▸ **Belge Bölümü**
+---+
Demokrasiye karşı geliştirilen algoritmalar

HABER MASASI
Abone Ol

Almanya siyasi amaçlara uygun hale getirilen kapanmalar ve algoritmaların bir örneğini yaşıyor.

Die Welt gazetesinin Alman İçişleri Bakanlığı ile (küresel bir sağlık merkezi olarak görev yapan federal bir kurum olan) Koch Enstitüsü arasındaki yüzlerce yazışmaya dair haberi, Covid-19’la ilgili siyasi bir suiistimali açığa çıkardı. Yazışmalara göre, Alman İçişleri Bakanı Horst Seehofer, onlarca bilim insanı ve uzmandan hükümetin sert kapanma kararlarını desteklemesini istedi. Ancak bu istek gerçek bir acil durum gerektiren istatistiki veriye ya da halkın özgürlüklerinin sert bir şekilde sınırlandırılmasını gerektiren herhangi bir tıbbi kanıta dayanmayan, tamamen siyasi bir tutum. Yine Die Welt’e göre, Alman bakan daha da ileri giderek, Koch Enstitüsü’nden güçlü bir Covid-19 kapanmasını destekleyecek bir algoritma programlamasını istedi.
+---+
Lütfen Almanya'daki kapanma kararları ve algoritmalarla ilgili yukarıdaki haberi kaldığı yerden sürdürün.
+---+
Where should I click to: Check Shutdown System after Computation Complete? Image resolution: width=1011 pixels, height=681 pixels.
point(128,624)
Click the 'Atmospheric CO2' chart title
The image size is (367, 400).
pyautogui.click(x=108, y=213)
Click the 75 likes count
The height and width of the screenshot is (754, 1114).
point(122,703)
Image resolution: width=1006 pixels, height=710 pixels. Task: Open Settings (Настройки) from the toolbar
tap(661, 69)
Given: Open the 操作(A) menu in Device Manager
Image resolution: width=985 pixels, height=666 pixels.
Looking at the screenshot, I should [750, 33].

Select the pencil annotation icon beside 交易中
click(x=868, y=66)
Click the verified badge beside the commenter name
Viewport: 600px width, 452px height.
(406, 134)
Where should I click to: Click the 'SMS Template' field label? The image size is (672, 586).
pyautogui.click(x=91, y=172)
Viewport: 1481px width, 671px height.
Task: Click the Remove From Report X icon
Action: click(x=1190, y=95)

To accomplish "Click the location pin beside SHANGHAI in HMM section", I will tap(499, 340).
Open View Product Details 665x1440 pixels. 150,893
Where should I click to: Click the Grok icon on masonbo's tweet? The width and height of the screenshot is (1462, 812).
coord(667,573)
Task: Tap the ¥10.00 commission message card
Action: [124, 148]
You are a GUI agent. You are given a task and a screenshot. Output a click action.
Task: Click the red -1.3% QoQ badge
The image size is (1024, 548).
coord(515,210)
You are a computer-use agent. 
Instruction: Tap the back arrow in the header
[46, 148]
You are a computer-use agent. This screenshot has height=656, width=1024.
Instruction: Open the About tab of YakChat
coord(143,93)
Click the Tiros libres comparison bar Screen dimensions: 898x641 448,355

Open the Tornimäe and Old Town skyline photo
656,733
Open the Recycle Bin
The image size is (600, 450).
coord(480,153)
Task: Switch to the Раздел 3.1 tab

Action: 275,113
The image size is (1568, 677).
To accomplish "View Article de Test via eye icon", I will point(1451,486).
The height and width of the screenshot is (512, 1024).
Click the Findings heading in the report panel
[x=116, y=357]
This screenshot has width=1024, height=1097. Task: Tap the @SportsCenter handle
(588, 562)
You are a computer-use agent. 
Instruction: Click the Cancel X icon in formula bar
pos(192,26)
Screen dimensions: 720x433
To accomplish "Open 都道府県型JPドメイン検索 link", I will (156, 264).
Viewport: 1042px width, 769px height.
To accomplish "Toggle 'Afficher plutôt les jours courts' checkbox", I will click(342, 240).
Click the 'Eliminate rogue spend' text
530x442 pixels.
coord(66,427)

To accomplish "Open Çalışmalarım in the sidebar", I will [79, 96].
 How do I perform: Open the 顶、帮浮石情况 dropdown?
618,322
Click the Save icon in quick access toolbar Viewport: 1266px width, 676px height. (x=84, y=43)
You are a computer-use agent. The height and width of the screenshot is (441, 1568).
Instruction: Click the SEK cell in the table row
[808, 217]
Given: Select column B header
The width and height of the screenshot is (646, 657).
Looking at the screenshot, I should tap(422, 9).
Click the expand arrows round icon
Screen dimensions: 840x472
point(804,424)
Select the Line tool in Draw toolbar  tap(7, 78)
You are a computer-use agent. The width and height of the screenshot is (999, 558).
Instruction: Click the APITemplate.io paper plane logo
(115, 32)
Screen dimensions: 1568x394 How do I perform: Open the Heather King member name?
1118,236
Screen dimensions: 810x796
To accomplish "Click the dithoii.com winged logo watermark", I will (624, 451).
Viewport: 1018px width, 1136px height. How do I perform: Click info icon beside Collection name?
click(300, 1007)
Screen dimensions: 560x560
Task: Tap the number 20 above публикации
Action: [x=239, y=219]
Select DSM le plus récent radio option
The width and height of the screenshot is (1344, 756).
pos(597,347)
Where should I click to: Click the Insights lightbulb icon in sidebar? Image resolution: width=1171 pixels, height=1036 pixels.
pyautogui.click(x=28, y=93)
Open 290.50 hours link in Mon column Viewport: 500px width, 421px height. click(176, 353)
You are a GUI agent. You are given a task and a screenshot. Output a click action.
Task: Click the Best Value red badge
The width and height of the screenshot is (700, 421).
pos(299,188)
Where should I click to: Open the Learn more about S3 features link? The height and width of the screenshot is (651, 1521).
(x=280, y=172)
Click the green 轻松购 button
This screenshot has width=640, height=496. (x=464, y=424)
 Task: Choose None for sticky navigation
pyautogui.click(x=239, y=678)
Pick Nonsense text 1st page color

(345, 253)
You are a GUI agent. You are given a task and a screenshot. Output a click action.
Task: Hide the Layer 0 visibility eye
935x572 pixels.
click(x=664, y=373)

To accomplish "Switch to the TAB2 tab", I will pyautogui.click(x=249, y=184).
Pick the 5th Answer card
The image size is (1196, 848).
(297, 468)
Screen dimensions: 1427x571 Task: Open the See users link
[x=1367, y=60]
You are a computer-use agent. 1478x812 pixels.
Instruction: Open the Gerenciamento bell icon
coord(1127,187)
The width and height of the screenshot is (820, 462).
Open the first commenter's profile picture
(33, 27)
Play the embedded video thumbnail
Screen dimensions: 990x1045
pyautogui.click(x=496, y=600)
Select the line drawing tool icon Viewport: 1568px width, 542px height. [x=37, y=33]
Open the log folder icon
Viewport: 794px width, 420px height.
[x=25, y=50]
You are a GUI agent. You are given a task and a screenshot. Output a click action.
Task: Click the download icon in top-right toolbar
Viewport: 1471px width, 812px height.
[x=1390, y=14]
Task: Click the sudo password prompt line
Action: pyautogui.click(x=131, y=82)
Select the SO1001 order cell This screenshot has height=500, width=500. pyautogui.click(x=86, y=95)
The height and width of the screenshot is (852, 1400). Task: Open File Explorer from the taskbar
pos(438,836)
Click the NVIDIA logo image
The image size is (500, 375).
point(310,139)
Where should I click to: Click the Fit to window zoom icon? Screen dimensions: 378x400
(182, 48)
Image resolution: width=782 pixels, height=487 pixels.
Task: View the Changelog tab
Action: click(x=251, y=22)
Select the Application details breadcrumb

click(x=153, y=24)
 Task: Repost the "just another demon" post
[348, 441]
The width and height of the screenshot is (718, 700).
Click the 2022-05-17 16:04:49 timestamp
+---+
▸ **Sorunun Yanıtı**
Bu, salgın verilerini kötüleştirme amacına hizmet eden bir adım. Koronavirüs salgını süresi boyunca, söz konusu paroksismal acil durum yönetimiyle ilgili yüzlerce saçmalığa şahit olduk. Pek çok ülkede virüsün yayılmasına etki etmeyen, ancak insanların yaşamları üzerinde ağır sonuçları olan mantık dışı tutumlar ve akla ziyan uygulamalar gördük. Dahası, İtalyan aile hekimlerinin sahadaki tanıklıkları var. Covid-19’la mücadelenin düzenli tedavilerle evlerde yapılmasını isteyen, bağımsız derneklerin üyesi olan yüzlerce hekim İtalyan Sağlık Bakanının “ölüm reçetesi” olarak gördükleri tavsiyesine uymayı reddetti. Hastaneler ve yoğun bakım ünitelerinde her gün yüzlerce insan koronavirüsten ölürken, “tedavi yanlısı” hekimlerin hastaları arasında ölen olmadı.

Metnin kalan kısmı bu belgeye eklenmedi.